— А вы не боитесь конкуренции? Сейчас появилось много независимых, хотя бы даже по названиям, телекомпаний. Ведь вы раньше были действительно своего рода информационной империей?..
— И были, и останемся империей в смысле разветвленности агентурной сети и всего прочего. Никто нас не предал из наших как явных, так и тайных работников.
— А ваши конкуренты? Набирает обороты, молодое российское телевидение, да и другие.
— А вы знаете, я их не смотрю. Не смотрю, потому что меня это по сути дела не интересует.
— Откуда же вы новости узнаете?
— Новости я узнаю исключительно из своих собственных источников. И это проверенные новости, а не прошедшие, скажем помягче, какой-то, из журналистских желудков.
— А вот как вы отнеслись к тому, что Юрий Ростов в «Вестях» выступил по российскому каналу как бы в защиту программы «600 секунд», но при этом заметил, что вы всегда казались ему провинциалом…
— Это нормальный московский комплекс. Известно, что они все вообще из провинции, у них нынешний статус без году неделя, поэтому они страшно беспокоятся, что все позабудут, что они столица. Но мы то с вами знаем, какой город является основным в этой стране — Санкт-Петербург. Поэтому когда какие-то лимитчики, да и к тому же, простите меня, из какой-то Москвы, мне говорят про мою провинциальность, это свидетельствует прежде всего о том, что они являют собой на самом деле. Я, между прочим, никогда ни о ком из них, из этих журналистов, ничего не говорил. Я их просто не знаю. Да и знать не хочу.
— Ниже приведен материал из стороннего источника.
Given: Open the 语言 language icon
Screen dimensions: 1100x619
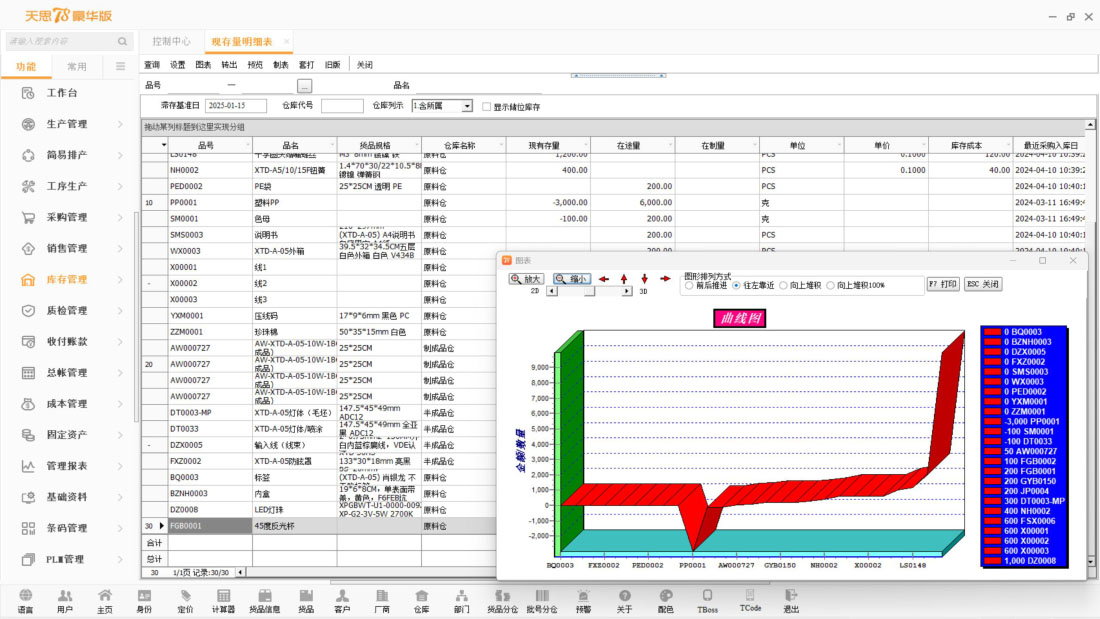Looking at the screenshot, I should pyautogui.click(x=25, y=600).
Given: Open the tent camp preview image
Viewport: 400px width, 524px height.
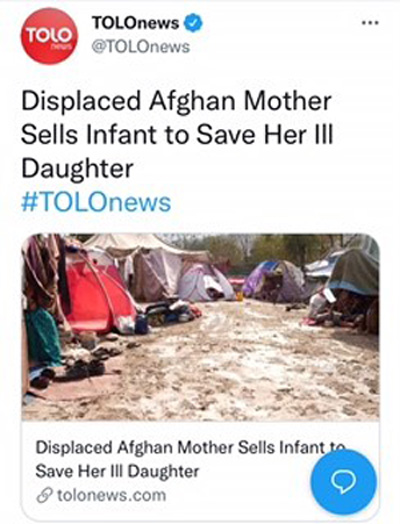Looking at the screenshot, I should click(201, 326).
— Недавно в демократической печати, с подачи неких М. Шабалина и Ю. Шмидта из ленсоветовского «Невского времени» прокатилась серия публикаций о вас в том смысле, что у вас, простите, «крыша поехала».
— Замечательно. В принципе я обрадовался этой ситуации. Как говаривал Карнеги, «мертвую собаку не бьют».
— Кстати говоря, мне довелось услышать такую версию, что вы сами якобы заплатили за эти публикации Шабалину, чтобы поддержать ослабевший интерес публики. Хотя вы человек умный и вряд ли бы стали добровольно записываться в сумасшедшие даже ради того, чтобы оказаться в одном ряду с Чаадаевым.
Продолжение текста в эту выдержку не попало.